Archives du Théâtre 140


Pas d'incident, au '140', mais le 'Living Theatre', à la lettre, est déshabillé



La Dernière Heure

12-12-1969

Pas d'incident, au « 140 », mais le « Living Theatre », à la lettre, est déshabillé

En anglais, « Living » veut dire « vivant ». Malheureusement, le « Living Théâtre » a montré mercredi soir, au Théâtre 140, que les étiquettes ne valent guère plus que la colle dont elles sont enduites. Et les spectateurs qui étaient venus nombreux, attirés par les incidents soulevés par la pièce, « Paradise Now », dans d'autres pays, en ont été pour leurs frais : le lion n'a pas mangé le dompteur...

Avec « The Brig » et « The Connection », peut-être même avec « Frankenstein », le Living Theatre de Julian Beck avait apporté quelque chose de neuf : une expression corporelle remarquable au service d'une idée. Mais c'était il y a quelques années. Aujourd'hui, « Paradise Now » ne conserve que l'expression corporelle sans aucune idée. C'est probablement un des spectacles les plus longs et les plus fastidieux que le public composite du « 140 » ait subi depuis longtemps.

Fastidieux et long comme ces interminables « assemblées libres » qui ressuscitaient, au temps de la contestation, l'incompréhension collective des meetings de l'âge de la pierre.

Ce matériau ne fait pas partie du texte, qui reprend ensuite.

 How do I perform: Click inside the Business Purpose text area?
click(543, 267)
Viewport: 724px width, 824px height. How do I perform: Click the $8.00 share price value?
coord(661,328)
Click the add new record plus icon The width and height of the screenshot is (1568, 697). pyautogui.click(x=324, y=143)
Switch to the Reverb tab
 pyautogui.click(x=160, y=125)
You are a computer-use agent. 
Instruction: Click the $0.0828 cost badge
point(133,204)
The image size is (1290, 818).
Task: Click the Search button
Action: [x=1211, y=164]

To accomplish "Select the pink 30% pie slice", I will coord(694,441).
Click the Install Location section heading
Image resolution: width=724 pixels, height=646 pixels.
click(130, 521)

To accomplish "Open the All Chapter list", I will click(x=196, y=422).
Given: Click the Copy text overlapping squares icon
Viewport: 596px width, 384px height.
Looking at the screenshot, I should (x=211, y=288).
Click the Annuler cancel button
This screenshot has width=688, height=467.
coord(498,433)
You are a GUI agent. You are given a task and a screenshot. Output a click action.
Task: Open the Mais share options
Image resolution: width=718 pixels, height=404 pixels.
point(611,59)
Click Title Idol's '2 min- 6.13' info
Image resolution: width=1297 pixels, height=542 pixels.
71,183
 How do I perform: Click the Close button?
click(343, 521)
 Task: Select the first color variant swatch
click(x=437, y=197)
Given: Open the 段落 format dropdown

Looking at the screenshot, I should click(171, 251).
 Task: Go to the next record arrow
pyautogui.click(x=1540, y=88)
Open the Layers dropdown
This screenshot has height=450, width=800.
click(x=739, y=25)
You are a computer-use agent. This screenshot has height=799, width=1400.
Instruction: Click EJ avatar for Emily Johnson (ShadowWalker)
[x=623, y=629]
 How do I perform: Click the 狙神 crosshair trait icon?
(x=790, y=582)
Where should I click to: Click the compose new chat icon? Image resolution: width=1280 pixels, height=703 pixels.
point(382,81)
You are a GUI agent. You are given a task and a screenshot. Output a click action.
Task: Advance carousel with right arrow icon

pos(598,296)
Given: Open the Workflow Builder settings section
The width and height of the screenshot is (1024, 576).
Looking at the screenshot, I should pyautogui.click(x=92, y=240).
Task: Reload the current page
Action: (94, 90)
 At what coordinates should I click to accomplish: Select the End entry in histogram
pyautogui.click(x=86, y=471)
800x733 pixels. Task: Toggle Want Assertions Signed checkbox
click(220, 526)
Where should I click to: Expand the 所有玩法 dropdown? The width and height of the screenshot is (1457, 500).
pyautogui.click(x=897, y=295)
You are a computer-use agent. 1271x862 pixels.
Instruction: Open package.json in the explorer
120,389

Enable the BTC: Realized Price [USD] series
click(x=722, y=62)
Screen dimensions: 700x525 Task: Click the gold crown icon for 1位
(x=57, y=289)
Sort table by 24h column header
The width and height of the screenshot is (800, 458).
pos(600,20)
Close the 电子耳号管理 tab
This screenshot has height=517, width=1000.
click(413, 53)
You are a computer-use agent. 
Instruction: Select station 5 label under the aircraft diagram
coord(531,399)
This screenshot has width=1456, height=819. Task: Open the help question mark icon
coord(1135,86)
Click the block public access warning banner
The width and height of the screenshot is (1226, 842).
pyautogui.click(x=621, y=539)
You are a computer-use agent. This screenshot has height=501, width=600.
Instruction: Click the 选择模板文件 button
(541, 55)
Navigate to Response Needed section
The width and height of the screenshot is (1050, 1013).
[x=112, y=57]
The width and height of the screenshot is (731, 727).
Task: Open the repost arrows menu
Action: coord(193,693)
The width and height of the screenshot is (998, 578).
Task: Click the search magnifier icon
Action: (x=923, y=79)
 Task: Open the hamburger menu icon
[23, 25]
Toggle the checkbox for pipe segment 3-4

Au départ, cela pouvait faire illusion, en commençant par une habile mise en condition de la salle où les acteurs, sur le mode de la litanie, chuchotent, répètent, puis hurlent : « Je ne peux pas voyager sans passeport... » « Je ne sais pas comment arrêter les guerres... » « Je ne peux pas vivre sans avoir d'argent... » « Je n'ai pas le droit de fumer du haschish ».

Ils n'avaient pas le droit non plus d'ôter leurs vêtements, disaient-ils. Et pourtant, ils l'ont fait, en s'arrêtant au moment où les policiers en civil, assez nombreux dans la salle, auraient pu justifier leur présence attentive.

Après? Ben, on a contesté : la société, le capitalisme, l'armée, l'argent, en essayent de provoquer le public pour le faire « participer ». En poussant des cris. En agitant de vilains derrières. En mimant la drogue, en mimant (un peu) l'amour. La salle, pourtant, n'était pas bourgeoise, mais c'est à peine si un spectateur a entrepris de suivre une des actrices qui, en bikini, traversait la salle sur les dossier des fauteuils...

Plutôt du bricolage que du happening, quoi.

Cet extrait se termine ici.